The level of creativity is higher when the task is properly limited. We have seen it through the task with the specific tree and the benches form the school yard.


# Alexander Sokol 2012-02-03 13:33
Irina and Larisa, many thanks for an interesting lesson and an account of it. I think it is extremely useful, especially if one succeeds in creafully reading through the whole of the post. A few questions I had while reading.
1. Pupil's models for POV. I think it would be useful to share some of them under Materials section and probably even add comments on how they have been evolving.
2. How is the process of pupils' changing their models is organised technically? As I understand, there's no time to do it during the lesson as the focus is different. Are they expected to do it afterwards / at some certain times? Is it checked? If so, by whom and how? I think it could be useful to discuss this question here.
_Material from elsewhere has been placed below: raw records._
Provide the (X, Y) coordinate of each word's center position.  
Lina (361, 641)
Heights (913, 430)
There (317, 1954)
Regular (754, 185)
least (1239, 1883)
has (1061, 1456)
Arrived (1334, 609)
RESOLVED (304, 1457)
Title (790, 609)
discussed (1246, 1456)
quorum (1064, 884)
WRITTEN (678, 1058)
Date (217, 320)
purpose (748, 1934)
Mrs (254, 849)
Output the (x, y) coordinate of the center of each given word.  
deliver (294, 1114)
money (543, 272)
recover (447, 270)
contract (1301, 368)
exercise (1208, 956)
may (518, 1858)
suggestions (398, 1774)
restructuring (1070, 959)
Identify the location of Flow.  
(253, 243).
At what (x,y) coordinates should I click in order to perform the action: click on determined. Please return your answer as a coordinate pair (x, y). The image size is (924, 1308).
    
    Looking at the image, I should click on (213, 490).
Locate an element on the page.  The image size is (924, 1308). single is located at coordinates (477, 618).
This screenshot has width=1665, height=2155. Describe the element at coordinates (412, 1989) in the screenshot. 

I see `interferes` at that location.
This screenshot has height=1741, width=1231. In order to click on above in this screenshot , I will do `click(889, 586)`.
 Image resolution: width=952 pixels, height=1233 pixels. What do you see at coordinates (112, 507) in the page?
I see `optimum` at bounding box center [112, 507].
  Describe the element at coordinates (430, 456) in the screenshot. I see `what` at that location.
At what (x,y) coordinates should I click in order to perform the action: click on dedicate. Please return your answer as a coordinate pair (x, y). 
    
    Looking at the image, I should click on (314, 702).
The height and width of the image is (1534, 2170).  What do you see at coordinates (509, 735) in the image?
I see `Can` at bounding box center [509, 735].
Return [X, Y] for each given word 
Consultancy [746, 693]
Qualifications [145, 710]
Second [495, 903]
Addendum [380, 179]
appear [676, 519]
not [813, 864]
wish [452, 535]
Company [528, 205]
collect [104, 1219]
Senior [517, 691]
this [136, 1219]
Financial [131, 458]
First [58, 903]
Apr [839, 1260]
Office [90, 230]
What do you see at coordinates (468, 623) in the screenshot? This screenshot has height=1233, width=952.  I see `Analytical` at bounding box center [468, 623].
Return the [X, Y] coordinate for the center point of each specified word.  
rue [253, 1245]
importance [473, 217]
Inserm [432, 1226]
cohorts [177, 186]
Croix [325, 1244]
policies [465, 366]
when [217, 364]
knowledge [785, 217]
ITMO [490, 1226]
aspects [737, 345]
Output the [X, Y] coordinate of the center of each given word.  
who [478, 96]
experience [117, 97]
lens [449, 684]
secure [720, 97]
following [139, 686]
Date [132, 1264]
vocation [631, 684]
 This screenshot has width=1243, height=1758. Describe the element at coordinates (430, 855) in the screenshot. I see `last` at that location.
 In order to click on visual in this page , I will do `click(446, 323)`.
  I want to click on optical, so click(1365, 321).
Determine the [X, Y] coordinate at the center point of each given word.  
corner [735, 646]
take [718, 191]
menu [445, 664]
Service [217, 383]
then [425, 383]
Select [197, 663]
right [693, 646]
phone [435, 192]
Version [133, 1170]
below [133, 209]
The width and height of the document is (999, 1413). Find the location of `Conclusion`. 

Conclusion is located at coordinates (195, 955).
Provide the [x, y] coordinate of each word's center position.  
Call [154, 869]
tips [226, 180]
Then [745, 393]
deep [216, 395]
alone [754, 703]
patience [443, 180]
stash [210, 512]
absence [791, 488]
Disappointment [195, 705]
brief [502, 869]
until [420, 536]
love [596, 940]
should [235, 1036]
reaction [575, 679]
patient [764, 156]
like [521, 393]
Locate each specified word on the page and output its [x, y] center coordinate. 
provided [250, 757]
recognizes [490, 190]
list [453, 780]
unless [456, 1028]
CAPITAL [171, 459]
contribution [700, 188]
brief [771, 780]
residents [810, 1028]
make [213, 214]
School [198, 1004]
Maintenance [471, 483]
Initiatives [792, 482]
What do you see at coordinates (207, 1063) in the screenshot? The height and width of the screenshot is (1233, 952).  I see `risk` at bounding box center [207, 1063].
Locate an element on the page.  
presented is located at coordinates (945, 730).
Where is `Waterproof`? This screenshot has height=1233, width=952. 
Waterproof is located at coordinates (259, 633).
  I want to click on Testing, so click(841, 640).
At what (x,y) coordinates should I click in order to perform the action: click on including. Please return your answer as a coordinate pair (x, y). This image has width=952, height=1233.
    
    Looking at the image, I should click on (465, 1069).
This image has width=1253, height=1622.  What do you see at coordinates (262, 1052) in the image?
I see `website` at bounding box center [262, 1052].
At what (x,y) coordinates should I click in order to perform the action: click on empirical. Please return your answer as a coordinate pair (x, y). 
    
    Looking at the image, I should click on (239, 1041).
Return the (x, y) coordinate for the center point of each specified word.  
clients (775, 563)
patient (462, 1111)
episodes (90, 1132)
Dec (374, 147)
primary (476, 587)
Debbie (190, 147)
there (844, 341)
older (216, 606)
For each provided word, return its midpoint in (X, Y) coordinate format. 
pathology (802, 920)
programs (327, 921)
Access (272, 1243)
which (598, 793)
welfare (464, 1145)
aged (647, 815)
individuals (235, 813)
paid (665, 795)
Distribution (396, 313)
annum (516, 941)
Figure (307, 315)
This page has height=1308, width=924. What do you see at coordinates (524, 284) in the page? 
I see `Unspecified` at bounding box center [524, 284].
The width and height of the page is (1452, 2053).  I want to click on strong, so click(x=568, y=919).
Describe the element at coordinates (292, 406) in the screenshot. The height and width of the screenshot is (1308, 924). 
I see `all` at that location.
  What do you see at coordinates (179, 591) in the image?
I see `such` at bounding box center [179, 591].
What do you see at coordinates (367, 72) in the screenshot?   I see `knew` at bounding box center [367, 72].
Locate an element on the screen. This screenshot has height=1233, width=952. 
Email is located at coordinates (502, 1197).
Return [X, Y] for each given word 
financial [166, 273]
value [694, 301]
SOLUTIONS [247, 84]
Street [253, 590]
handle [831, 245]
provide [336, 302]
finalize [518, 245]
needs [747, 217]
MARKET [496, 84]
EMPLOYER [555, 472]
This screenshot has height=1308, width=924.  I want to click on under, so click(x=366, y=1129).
3. Evaluation of pupils' models from the appropriateness of the ENV. I understand that the main focus is on improving models through empirical testing - and I like it. However, at times, we can also look at models from a purely logical point of view and ask if what we call an element or parameter is actually an element or a parameter. Or if it is a parameter of the element we've defined. Do you see what I mean? My question is if you sometimes ask your pupils to do such things?
4. As Susan noted in another comment, your approach of asking learners to write the aim for the lesson seems unusual to many teachers. As you know, I like this approach a lot. However, I think it'd be useful to have a separate post dedicated to it and provide links to some of the aims. As a question, I'd like to ask about the changes you notice in the ways learners formulate aims.